Can we reasonably expect people living in such conditions to stay home from work while sick – plus two days after symptoms have subsided, as I heard recommended for students at the University of Delaware – when they have no sick pay, no resources to fall back on, and in some cases, not even any real home to stay in while away from work? In some cases, as Ehrenreich observes in her book, work may be the source of one of their free or deeply subsidized meals.
I do not think this bodes well for us as a nation in dealing with a potential pandemic.
Just one more reason why the strategy of short-term gains in the bottom line from keeping workers’ wages and benefits down is not a viable long-term strategy for a healthy economy or society.
Even Their McDonald’s Is Nicer
McDonald’s is everywhere, of course. But it’s not completely cookie cutter; only about 99.9% so. For example, the McDonald’s at the Heidelberg train station I used to frequent when I felt unbearably homesick in Germany had beer on tap – something you don’t see in the U.S! Most McDonald’s I’ve ever been in, though, feature incredibly dispiriting physical environments. You aren’t really encouraged to linger and enjoy yourself. It’s fast food, after all. It’s not like it’s your quaint neighborhood Starbucks.

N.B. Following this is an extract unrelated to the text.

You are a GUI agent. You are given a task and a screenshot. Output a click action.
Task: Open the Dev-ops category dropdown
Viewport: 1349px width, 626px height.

But as we knew all along, the very rich are different from you and I, and so is their McDonald’s decor. I drove down to Philly’s Main Line area today for a garden tour of Carolyn’s Shade Gardens. (So incredibly beautiful. Two boxes full of lovely native plants climbed in the car and came home with me…) I was feeling migrainey and stopped at a McDonad’s on Lancaster Avenue for some orange juice. This is very much not how the McDonald’s in my neighborhood looks.
It’s amazing what a different environmental feel the (fake) flower vases on the table and framed art shots on the walls give to virtually the same soulless furniture. In the end, though, it’s still the same crappy food.